SPIA was the mechanism for fast exchange of technical information deemed to be of inestimable value to the Department of Defense (DoD) and the solid rocket community.  APL was instrumental in improving and fostering the cooperative exchange of information between the Services. In 1962, DoD and NASA approved a charter to establish the Interagency Chemical Rocket Propulsion Group (ICRPG) to improve the effectiveness of information exchange activities. The ICRPG consolidated both solid and liquid propellant information centers into the Chemical Propulsion Information Agency (CPIA).  

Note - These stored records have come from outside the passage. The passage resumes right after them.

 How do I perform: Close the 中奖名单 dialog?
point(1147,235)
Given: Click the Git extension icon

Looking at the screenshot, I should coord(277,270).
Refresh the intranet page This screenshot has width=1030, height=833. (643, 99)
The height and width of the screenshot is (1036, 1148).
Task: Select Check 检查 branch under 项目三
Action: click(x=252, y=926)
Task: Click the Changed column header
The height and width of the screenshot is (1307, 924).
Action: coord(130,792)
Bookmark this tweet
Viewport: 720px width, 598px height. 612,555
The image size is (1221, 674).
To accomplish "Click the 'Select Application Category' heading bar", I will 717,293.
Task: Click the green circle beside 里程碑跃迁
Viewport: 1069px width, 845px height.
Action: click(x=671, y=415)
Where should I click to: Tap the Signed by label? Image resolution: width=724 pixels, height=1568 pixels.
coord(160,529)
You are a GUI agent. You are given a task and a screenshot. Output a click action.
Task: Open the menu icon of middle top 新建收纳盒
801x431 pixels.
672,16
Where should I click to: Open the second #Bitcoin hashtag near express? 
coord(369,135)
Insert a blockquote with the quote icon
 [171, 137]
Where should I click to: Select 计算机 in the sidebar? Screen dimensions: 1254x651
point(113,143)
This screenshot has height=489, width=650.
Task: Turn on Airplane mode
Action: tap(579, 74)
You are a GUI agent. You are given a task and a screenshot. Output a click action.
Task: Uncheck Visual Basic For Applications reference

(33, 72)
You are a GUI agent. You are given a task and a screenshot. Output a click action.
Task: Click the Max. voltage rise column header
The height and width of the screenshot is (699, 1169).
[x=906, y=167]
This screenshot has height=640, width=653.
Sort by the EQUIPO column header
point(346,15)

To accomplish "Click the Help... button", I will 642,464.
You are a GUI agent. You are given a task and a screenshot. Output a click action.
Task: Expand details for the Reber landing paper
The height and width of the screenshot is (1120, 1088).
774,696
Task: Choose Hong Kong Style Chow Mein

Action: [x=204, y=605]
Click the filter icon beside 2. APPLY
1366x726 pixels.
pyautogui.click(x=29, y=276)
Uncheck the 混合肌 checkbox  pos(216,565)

CPIA Tri-Service working groups promoted the exchange of technical information in specialized areas of solid, liquid, and related rocket propulsion where technical problems existed or standardized procedures were lacking. In 1964, CPIA became a DoD Information Analysis Center, still operated by APL, but now under contract with the Naval Sea Systems Command. The name of the ICRPG was changed to the Joint Army-Navy-NASA-Air Force (JANNAF) Interagency Propulsion Committee (IPC) in November 1969. In 1973, the JANNAF scope was expanded to include gun propulsion. Electric propulsion was subsequently added. Today, JANNAF continues to be the defining and unifying force behind rocket propulsion developments in the United States.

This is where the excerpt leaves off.